== Material provided

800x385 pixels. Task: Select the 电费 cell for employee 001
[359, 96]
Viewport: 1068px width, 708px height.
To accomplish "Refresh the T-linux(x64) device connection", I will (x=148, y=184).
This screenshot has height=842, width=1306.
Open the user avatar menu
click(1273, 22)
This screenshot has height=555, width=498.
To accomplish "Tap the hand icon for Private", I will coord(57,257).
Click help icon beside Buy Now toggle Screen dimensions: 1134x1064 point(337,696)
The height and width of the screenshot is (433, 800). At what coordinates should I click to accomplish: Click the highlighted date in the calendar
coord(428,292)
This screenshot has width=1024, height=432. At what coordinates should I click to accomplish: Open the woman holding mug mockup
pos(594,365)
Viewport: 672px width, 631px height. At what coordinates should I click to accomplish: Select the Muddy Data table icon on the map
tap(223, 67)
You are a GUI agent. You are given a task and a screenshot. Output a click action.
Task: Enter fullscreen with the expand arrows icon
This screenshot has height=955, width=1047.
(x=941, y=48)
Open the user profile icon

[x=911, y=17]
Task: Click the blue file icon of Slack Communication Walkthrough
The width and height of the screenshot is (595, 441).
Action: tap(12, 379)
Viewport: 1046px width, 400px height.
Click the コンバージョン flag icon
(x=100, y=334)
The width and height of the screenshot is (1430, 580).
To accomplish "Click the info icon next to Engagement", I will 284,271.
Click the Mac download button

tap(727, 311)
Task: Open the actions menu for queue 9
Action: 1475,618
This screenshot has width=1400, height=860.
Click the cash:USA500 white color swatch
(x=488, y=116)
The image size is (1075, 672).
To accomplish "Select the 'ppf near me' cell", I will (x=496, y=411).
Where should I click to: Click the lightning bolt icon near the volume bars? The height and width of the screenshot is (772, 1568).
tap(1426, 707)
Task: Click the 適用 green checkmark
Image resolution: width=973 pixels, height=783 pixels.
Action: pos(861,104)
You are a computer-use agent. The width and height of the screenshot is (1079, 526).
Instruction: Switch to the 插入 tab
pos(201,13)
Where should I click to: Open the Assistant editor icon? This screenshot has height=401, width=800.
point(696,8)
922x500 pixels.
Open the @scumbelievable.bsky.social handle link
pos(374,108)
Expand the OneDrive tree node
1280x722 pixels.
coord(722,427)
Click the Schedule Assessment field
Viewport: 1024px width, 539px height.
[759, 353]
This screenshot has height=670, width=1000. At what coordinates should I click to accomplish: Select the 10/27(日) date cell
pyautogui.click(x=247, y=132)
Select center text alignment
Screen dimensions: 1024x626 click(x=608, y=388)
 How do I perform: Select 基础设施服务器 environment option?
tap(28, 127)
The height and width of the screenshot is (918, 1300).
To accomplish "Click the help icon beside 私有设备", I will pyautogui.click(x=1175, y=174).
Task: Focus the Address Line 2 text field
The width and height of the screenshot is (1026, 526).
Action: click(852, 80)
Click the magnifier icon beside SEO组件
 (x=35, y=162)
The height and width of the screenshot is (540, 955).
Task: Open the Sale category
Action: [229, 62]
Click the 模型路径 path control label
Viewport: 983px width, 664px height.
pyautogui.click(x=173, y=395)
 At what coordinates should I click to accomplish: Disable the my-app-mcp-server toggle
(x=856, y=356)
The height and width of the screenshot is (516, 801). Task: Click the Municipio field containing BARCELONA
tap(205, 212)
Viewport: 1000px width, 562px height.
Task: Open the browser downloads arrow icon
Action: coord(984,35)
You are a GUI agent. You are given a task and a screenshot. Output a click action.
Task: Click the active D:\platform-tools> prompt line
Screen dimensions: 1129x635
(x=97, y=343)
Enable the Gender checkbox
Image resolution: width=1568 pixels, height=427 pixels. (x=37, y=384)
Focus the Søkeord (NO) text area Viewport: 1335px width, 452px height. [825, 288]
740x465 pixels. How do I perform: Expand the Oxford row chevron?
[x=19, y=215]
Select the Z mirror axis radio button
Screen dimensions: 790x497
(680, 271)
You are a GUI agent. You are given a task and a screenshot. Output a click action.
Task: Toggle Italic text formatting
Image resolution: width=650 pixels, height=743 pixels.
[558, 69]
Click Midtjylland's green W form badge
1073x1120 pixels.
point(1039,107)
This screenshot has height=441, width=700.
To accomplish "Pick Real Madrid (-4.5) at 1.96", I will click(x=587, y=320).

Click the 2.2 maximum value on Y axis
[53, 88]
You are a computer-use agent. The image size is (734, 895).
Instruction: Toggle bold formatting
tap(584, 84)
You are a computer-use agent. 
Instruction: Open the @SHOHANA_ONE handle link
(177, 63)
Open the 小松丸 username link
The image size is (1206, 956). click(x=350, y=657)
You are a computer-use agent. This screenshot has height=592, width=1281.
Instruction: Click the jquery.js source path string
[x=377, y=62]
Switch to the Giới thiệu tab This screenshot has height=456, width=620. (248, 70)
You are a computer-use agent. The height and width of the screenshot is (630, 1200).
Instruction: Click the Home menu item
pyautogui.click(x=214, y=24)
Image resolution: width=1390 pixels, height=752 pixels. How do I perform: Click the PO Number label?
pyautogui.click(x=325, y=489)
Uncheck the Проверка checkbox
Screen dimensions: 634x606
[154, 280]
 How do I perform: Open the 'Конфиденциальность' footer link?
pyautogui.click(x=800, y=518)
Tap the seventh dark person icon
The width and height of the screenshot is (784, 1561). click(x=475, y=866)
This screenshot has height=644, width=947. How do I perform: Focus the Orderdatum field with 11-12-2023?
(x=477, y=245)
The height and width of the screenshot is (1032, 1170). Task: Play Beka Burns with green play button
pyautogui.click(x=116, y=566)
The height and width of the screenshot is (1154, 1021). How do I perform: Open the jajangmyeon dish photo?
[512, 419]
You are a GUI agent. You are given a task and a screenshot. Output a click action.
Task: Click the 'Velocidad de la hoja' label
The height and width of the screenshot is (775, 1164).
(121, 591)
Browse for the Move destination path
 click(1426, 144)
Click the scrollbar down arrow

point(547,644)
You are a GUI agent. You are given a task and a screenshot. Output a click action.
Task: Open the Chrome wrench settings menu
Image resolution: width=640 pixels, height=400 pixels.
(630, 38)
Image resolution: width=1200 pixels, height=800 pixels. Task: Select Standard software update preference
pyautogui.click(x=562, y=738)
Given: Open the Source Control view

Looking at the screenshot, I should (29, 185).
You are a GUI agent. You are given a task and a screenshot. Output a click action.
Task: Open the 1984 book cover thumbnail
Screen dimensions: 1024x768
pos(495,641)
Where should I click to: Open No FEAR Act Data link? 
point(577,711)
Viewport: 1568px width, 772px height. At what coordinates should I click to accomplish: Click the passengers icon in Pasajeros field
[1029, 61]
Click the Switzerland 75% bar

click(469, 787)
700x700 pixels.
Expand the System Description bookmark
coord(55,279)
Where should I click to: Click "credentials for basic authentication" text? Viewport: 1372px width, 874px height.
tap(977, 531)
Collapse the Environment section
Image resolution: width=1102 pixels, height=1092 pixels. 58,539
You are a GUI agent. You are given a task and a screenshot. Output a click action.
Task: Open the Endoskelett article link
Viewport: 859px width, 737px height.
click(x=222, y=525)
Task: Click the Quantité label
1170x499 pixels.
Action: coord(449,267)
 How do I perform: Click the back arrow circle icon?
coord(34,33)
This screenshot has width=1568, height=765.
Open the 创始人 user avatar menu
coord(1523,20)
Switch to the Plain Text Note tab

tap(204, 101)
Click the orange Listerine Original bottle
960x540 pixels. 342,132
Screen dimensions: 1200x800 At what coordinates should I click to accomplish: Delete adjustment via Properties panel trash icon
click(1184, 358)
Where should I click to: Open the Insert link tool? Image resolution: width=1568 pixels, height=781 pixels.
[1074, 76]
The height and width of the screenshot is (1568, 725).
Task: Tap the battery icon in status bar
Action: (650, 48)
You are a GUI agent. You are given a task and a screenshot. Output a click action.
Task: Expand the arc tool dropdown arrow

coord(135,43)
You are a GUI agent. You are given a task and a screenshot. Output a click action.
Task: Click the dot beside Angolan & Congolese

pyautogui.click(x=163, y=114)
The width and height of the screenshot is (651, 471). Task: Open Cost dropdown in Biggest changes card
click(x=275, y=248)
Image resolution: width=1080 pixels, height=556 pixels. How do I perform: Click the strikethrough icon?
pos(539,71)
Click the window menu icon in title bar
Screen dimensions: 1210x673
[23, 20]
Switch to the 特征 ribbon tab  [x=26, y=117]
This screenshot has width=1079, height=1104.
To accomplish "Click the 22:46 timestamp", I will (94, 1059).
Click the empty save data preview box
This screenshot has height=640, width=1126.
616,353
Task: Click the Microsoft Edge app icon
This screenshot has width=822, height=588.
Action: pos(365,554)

====

Please show every line above that includes the word "computer".

**Expected answer:**
You are a computer-use agent. The width and height of the screenshot is (1079, 526).
You are a computer-use agent. The image size is (734, 895).
You are a computer-use agent. 
You are a computer-use agent. This screenshot has height=592, width=1281.
You are a computer-use agent. The height and width of the screenshot is (630, 1200).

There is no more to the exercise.